The new data for DEP® cabazitaxel was presented in a scientific poster at the ESMO 2022 Congress in Paris, France, by Principal Investigator, Professor Robert Jones of the Velindre Cancer Centre in Wales. The poster is available on www.starpharma.com.
View ESMO Poster (1MB).
Starpharma CEO, Dr Jackie Fairley, commented:
“Starpharma is very pleased to report this additional encouraging data at the ESMO Congress for DEP® cabazitaxel in heavily pre-treated, late-stage prostate cancer patients, including median progression-free survival for the first time, having now completed dosing in this cohort. These latest results show DEP® cabazitaxel achieved both a longer duration of progression-free survival and fewer severe side effects compared to published data on Jevtana®, illustrating the potential for DEP® cabazitaxel to provide better outcomes for mCRPC patients.

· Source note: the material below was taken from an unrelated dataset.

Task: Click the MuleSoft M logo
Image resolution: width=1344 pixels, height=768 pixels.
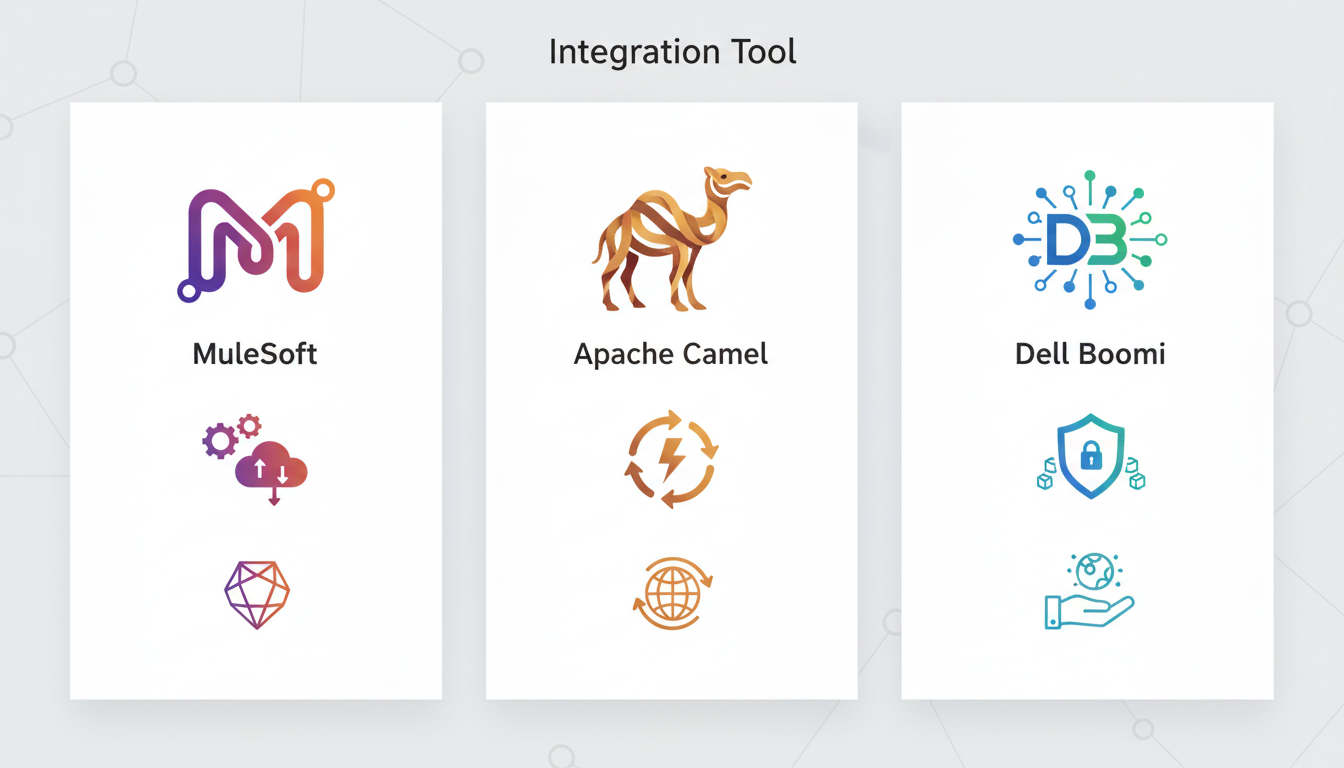Action: click(256, 240)
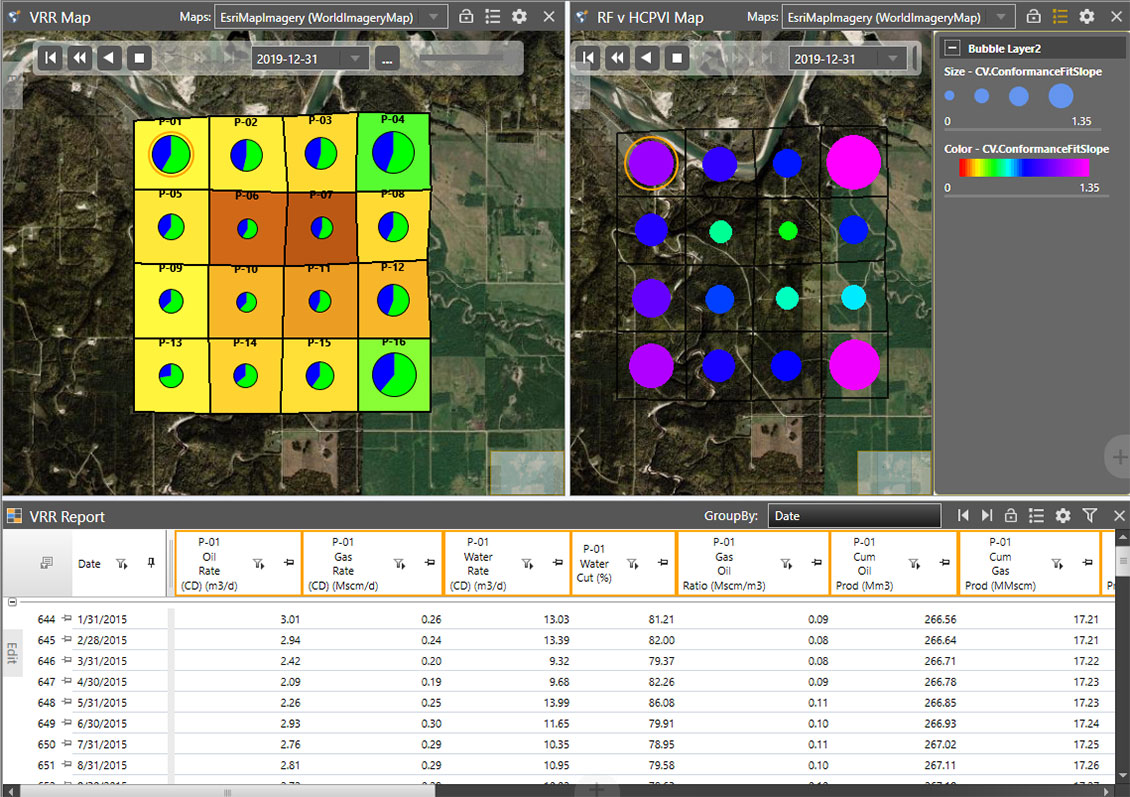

“We are deeply appreciative of the cancer patients who have participated in this trial, along with the contribution of the clinical investigators involved in the study.”
Trial and Patient Cohort Overview
Twenty-five patients with metastatic castration-resistant prostate cancer were enrolled in this cohort across five trial sites in the UK and Australia. Trial participants received an intravenous infusion of DEP® cabazitaxel every 21 days, repeated for up to 12 cycles. The median time on study was 18.4 weeks.
All patients enrolled in this cohort had already been heavily pre-treated before entering the study, having previously received an average of 4 other cancer treatment types, in addition many have also had surgery and radiation. On average, patients enrolled in this study had already received more than 70 cycles/months of other treatments. Notably, 96% of patients in this trial cohort had also previously received related chemotherapies (taxanes), including docetaxel and/or conventional cabazitaxel (Jevtana®). This level of pre-treatment is important to note because patients with this high level of prior cancer treatment would not be expected to respond as well to further similar therapies.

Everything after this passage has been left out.